The proposal would adjust the premium support for those with greater health care needs, but that is very difficult to do in a timely manner in that an adjustment next year doesn’t help to relieve this year’s increased costs. Also risk adjusting is very difficult in that it requires having a precise assessment of each individual’s health status and anticipated needs. It is a profound change from the current Medicare program in which equitable funding through the tax system is divorced from the uniform benefit package which everyone shares.

The proposal also would reduce premium support for wealthier Medicare beneficiaries, requiring them to pay more for exchange plans. Actually this principle of progressive financing already exists. Although the current standard premium for Medicare Part B is $96.40 for most individuals ($115.40 for new beneficiaries), it is indexed to income. Those with an income of $214,000 pay $438.20 (including an added Part D premium only for higher-income individuals).

Although progressive financing is an equitable concept, it belongs over on the tax revenue side for funding of the entire Medicare risk pool. By having it as a progressive premium on the benefit side, it fractures solidarity by creating a desire for the wealthy to obtain their own coverage and care independently of Medicare, since they are paying higher premiums anyway. Once they are on their own, they would look upon Medicare as a welfare program, not unlike Medicaid except with much fewer benefits, and chronic underfunding would be inevitable.

The debate that we should be having is over an improved Medicare for everyone.
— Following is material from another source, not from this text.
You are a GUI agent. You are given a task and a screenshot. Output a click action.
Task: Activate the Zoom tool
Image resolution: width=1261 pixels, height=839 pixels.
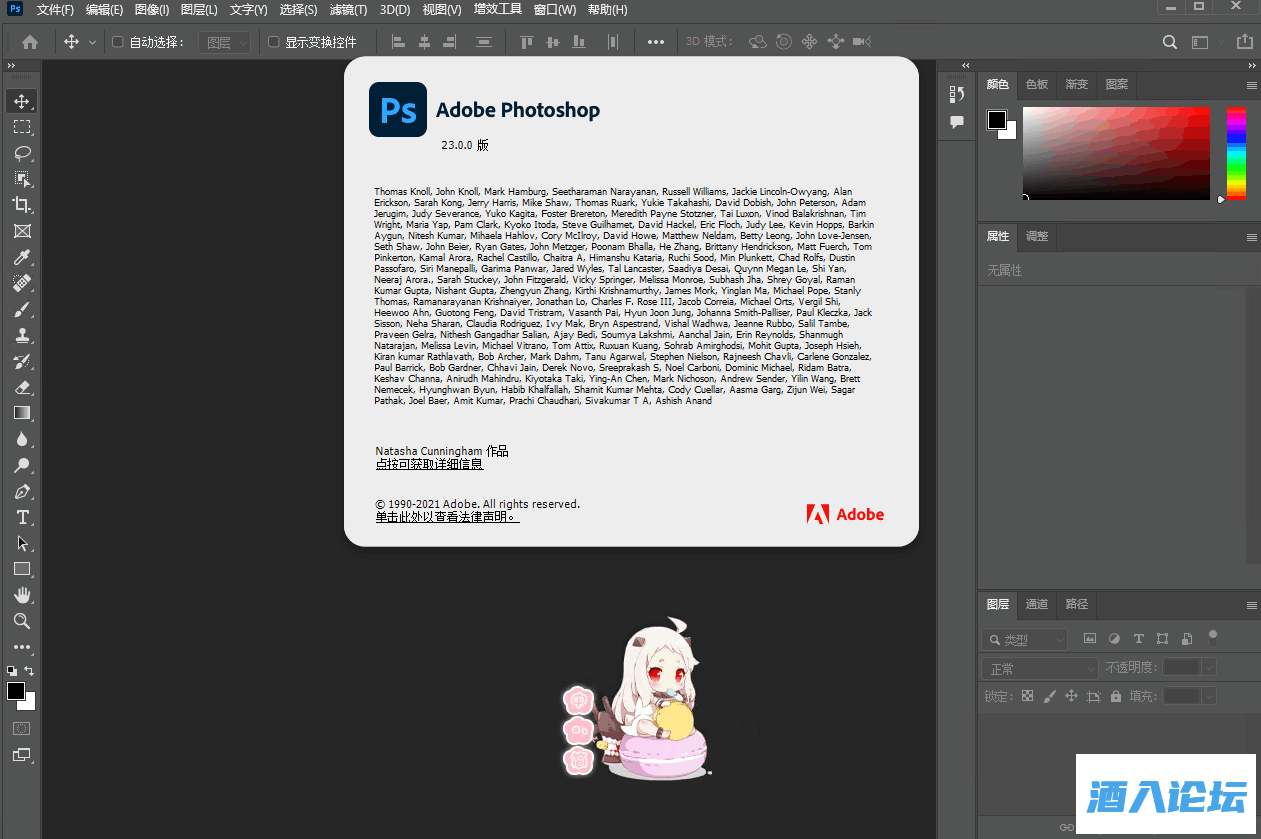(x=22, y=621)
The sad state of politics today is certainly exemplified by the fact that those supporting the transfer of wealth from the masses to our plutocracy have been able to reframe the debate as a need to save our federal budget by cutting back on our social programs, especially Medicare and Medicaid (while reducing the tax rate on the wealthy from 35% down to 25%). What ever happened to common decency?”

What, indeed. In the same budget proposal, the GOP advocates drastic cuts in Medicaid, which provides (limited) medical assistance to the poor and disabled–and added tax cuts for businesses and wealthy individuals. I can’t help being reminded of the question posed to  infamous Senator Joseph McCarthy: “Until this moment, Senator, I think I never really gauged your cruelty or your recklessness.You have done enough. Have you no sense of decency?”

Stripping basic rights from workers and women, launching attacks on immigrants and gays, taking benefits from the poor and elderly to pay for tax breaks for the rich…I guess we know the answer to that question.